7. You have to have a thin body or look a certain way to enjoy being sexual.

This is really important. You do not have to have a thin body or to look a certain way to enjoy being sexual on your own or with others. You just have to have a body. People of all body sizes and types enjoy different forms of sexual expression. I wrote about my experience attending to my sexual self in my fat body here. It’s ok to have cellulite, rolls of fat, stretch marks, a large tummy, wobbly skin, scars, body hair, genitals that look and smell like genitals, etc. Your body is a good body. Your body is perfect as it is. You can enjoy being sexual in the body you have right now. You deserve to feel safety, comfort, and peace in that body. 
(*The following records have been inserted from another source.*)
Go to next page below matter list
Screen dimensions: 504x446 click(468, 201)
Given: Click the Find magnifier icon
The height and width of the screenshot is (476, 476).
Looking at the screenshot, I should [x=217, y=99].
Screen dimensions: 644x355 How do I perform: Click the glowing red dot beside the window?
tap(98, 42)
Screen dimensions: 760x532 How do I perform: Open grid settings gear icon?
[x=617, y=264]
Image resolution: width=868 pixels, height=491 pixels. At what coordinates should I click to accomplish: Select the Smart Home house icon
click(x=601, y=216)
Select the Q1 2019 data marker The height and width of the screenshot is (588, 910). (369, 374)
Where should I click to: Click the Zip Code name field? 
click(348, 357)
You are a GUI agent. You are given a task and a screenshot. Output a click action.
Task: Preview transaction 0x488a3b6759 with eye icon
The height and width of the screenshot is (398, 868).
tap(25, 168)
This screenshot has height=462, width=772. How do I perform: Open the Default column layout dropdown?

8. If you masturbate, you’ll go to hell and your “secret acts will be shouted from the rooftops.”

I’m pretty sure my mom has actually used this scriptural reference in regards to masturbating (I wish I was joking – insert many crying emojis here). My therapist taught me that we are allowed to have private thoughts in our minds and private time in our lives. You don’t have to share any information about your private sexual life with friends, family members, or ecclesiastical leaders if you don’t want to. If you feel safe and comfortable sharing this information with a trusted friend, know it is completely normal and good and healthy to have solo sexual time, and to talk about it with people you feel safe with. They might even have things to share with you, too! I have written previously I strongly believe Heavenly Mother is really happy when we experience pleasure and are feeling safe and comfortable in our bodies. I still believe this. You are entitled to your private sexual life, as is anyone else, married or not. Amen.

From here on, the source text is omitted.